Each line of the data has to be retyped exactly as it is.

+ + +

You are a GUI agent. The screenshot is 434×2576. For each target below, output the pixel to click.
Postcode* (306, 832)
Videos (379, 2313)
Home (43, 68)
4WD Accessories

+ + +

SOLUTION FOR THIS TASK:
You are a GUI agent. The screenshot is 434×2576. For each target below, output the pixel to click.
Postcode* (306, 832)
Videos (379, 2313)
Home (43, 68)
4WD Accessories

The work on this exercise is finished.